There is an unspoken, unwritten rule with regards to Argentine Tango. Actually there are a few of them. However, one of them is that once you are acknowledged you are now persona grata. However, if you are NOT acknowledged….then you are Persona Non-Grata. You don’t exist. They don’t see you.
And the more that you stand in front of them, the less that they’ll see you.
You are the ‘Unseen’.
The fact is that this is socially rude behavior in some people’s eyes, especially if you come from another social dance where everybody dances with everyone and no one ever says ‘No’. Tango is a different experience altogether, top to bottom. It’s one of those dances where you really do have to study the codígos to understand why things are done the way that they’re done so that you don’t get frustrated or pissed off. The fact is that this behavior has a purpose. Before we get to that specific purpose, there is another idea that should be mentioned in part here because they’re easily confused with each other.
Let’s assume for the moment that you know “X”. You’ve danced with “X” previously. And you’ve been friendly with “X”. However when you see them they don’t acknowledge your presence immediately until later, after you’ve already entered the room, sat down, gotten a drink, and then perhaps danced around the room a bit with a few partners. So the acknowledgement of your presence may be a really simple thing as they didn’t see you. Quite honestly, they’re so busy with other things, that you just didn’t pop up on their radar. Depending on the size of the room, the number of people in the room this is easily the case. Especially at the more busy and popular milongas. It’s easy to miss someone for hours like this, and in fact miss them for an entire night until you both find yourselves out on the street afterwards both saying the same thing “Where were you all night long ?”. This can and does happen.

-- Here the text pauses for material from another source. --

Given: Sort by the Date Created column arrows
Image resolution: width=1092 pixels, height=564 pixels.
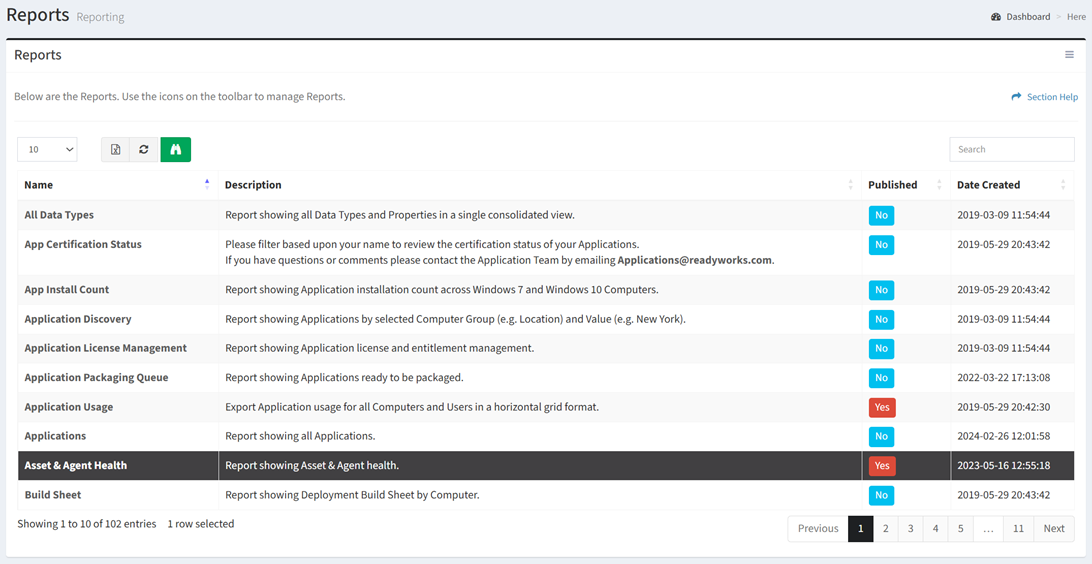Looking at the screenshot, I should click(1063, 185).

However there is the more unpleasant side of this behavior which is that you’re deliberately being shunned, and shunned for a reason. However the only way that you’ll know what that reason is, is to ask said individual what the effing problem is, and then you’re into someone’s issues. The two behaviors look very similar to each other because it will appear as though while you recognize “X”, they don’t see you, you are The Unseen. One reason why this happens is the size of the room, still another is the volume of people in the room, still one more is that they do see you but are they’re saving you until later until they’ve gotten their ‘duty’ dances out of the way, or they’re placing you in order so that you are greeted properly and danced with properly. This may be the case, and you really have no way of knowing if you’re being shunned or not.
So what’s the best thing you can do ?
Go about your business, dance with whomever you want to but for the love of christ, do not get up in someone’s cabeceo/mirada hoping for a dance. Acknowledge their presence and if they respond in kind, you know that everything is cool. If not, wait it out or ask “WTF ?”. Whatever works best for you. But do yourself a small favor, don’t get up in their face about it UNTIL AFTER the milonga. Don’t cause a scene, take it outside and chillax with a simple question, “Where were you ?”, and let things roll from there. To be fair if said “unseen” behavior continues to occur, then there’s some indirect ‘shunning’ going on and a few words to that effect wouldn’t kill you so that you stop having the same interaction with that person. Understand that some people, probably yourself included, have a problem with confrontation. So take it in stride, chillax, this is someoen’s experience and story that’s in their head about you. Do your best to correct that story if it’s not true, but the end result is to chillax. 🙂 YMMV.